Photos by Ruddy Roye from his Instagram account, @ruddyroye.

Photographer Ruddy Roye says he’s always been tied to people and their relationship to their environment. His first photography project took him 121 miles on foot along a defunct railroad line in his home country of Jamaica, documenting the lives of those who lived along it. “Wherever I’ve lived, I’ve photographed the way people interact and engage with their community,” he said.

Photos taken by Ruddy Roye in Jamaica.

Photos taken by Ruddy Roye in Jamaica.

In 2000, Ruddy moved to the United States as a stringer for the Associated Press. In his free time he photographed the streets of Bed–Stuy, a neighborhood in Brooklyn that has historically been a cultural center for New York City’s black community. Ruddy was compelled to pick up his camera because he would see images that hadn’t changed in 17 years. “I just couldn’t pass [them by],” he said.

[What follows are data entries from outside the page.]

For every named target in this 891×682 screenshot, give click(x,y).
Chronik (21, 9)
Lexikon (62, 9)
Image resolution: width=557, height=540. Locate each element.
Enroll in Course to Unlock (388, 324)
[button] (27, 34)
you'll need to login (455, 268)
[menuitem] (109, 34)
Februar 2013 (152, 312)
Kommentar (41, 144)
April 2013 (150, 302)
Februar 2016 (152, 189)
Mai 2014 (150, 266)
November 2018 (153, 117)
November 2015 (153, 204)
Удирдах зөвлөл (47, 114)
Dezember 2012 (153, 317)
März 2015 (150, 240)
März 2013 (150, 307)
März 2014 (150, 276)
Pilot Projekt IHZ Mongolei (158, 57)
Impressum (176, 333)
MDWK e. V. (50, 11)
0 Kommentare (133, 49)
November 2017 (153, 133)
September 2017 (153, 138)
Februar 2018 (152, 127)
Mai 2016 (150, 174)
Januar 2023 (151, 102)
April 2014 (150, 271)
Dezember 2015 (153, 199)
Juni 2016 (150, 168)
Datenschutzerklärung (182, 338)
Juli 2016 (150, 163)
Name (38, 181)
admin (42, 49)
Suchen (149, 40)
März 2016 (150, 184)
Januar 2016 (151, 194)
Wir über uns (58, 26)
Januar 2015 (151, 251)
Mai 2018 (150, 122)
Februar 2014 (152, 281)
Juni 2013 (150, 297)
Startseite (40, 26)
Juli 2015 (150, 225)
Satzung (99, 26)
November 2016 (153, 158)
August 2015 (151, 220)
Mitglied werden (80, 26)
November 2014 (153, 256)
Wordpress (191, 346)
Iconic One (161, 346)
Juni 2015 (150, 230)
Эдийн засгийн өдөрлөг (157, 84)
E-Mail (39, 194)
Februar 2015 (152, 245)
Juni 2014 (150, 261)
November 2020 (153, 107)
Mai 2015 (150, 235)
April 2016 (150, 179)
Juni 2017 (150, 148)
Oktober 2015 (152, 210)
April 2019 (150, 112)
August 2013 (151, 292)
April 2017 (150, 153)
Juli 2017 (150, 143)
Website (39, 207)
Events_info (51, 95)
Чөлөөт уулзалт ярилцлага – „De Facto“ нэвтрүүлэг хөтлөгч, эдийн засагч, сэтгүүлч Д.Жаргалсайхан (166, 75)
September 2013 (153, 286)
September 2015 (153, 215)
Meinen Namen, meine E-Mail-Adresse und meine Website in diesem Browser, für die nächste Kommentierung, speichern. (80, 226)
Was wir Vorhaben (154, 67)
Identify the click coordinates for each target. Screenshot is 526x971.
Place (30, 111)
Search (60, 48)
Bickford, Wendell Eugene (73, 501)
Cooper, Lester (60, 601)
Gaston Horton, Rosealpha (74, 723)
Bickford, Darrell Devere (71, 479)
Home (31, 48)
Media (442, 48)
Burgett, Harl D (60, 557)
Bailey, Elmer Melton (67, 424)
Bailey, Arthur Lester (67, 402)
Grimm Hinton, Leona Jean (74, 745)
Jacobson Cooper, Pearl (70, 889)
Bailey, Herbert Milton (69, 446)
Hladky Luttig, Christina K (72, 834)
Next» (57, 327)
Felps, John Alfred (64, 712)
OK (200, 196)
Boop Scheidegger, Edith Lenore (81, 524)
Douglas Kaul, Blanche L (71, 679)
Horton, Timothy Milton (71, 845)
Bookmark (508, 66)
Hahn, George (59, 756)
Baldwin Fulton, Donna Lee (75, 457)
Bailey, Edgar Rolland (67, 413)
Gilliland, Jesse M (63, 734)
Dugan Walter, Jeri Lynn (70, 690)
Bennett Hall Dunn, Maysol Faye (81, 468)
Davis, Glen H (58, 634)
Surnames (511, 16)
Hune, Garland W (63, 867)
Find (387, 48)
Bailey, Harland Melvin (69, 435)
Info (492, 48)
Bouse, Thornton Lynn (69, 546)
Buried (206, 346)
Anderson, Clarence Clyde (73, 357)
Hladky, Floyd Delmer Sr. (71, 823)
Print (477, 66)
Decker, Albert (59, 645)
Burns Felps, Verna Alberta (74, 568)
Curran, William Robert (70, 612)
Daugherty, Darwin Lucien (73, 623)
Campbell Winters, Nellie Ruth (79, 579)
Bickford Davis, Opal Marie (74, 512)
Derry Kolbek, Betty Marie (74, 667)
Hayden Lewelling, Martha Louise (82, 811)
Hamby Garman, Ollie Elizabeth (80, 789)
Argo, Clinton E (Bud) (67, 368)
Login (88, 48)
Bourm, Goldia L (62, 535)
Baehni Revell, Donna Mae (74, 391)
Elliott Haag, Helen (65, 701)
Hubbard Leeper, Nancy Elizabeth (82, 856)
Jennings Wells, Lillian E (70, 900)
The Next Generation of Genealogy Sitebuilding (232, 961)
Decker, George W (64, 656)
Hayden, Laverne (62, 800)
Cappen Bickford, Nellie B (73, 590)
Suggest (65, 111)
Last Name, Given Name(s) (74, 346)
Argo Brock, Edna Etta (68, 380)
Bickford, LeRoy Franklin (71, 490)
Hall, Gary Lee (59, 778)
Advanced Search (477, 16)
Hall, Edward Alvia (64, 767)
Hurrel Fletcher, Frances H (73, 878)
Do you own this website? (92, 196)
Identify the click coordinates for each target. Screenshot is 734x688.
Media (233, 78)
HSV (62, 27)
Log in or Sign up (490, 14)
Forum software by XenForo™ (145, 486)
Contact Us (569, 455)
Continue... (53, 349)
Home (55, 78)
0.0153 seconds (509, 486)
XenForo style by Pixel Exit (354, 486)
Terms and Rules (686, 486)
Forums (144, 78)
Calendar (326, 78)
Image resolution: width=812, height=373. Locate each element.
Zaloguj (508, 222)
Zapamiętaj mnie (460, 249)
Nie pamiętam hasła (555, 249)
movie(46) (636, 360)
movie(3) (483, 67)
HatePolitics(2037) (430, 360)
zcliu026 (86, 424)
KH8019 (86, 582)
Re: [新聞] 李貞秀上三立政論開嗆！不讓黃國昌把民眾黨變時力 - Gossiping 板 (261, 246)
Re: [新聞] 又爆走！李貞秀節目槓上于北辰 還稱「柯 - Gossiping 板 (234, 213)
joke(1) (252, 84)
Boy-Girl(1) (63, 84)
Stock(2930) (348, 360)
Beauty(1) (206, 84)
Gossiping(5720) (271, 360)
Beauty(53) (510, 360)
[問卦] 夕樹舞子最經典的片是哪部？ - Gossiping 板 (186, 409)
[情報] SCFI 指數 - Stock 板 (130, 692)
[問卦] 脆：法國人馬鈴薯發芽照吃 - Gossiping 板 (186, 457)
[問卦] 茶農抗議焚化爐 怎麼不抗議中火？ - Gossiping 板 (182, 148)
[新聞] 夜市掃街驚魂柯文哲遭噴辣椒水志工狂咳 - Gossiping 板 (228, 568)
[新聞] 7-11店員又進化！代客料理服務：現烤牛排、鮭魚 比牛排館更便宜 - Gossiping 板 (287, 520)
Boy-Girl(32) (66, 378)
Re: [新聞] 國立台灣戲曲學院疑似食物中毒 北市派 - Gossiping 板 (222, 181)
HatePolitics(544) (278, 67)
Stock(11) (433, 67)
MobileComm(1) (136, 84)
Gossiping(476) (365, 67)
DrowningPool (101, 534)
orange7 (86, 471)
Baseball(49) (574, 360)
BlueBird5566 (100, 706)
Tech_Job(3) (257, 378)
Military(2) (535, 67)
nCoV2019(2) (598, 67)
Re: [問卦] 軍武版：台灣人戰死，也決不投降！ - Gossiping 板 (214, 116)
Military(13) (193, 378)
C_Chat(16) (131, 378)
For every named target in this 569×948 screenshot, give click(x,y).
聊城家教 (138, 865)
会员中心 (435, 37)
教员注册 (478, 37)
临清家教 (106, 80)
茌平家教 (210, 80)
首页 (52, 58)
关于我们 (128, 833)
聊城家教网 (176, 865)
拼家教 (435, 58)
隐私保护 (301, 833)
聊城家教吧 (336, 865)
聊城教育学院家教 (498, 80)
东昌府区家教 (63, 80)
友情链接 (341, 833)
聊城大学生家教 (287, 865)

It was the fatal shooting of Trayvon Martin in 2012 that finally pushed Ruddy to take his message — both in photos and words — to Instagram. On social media, a space free from editorial constraints, he could openly express his thoughts about the racial injustices that continue to plague and traumatize black communities.

“The work is about conversation. I want people to talk about it — both black and white people. I don’t want white people to be silent. We’re too silent.”

With some images garnering anywhere from 20 to more than 100 comments, his images certainly achieve that. But perhaps the response from followers is a reflection of what Ruddy himself puts out: his photos are paired with long, eloquently written pieces of text — something nearly unique among photographers.

Photographs by Ruddy Roye from his Instagram account.

Photographs by Ruddy Roye from his Instagram account.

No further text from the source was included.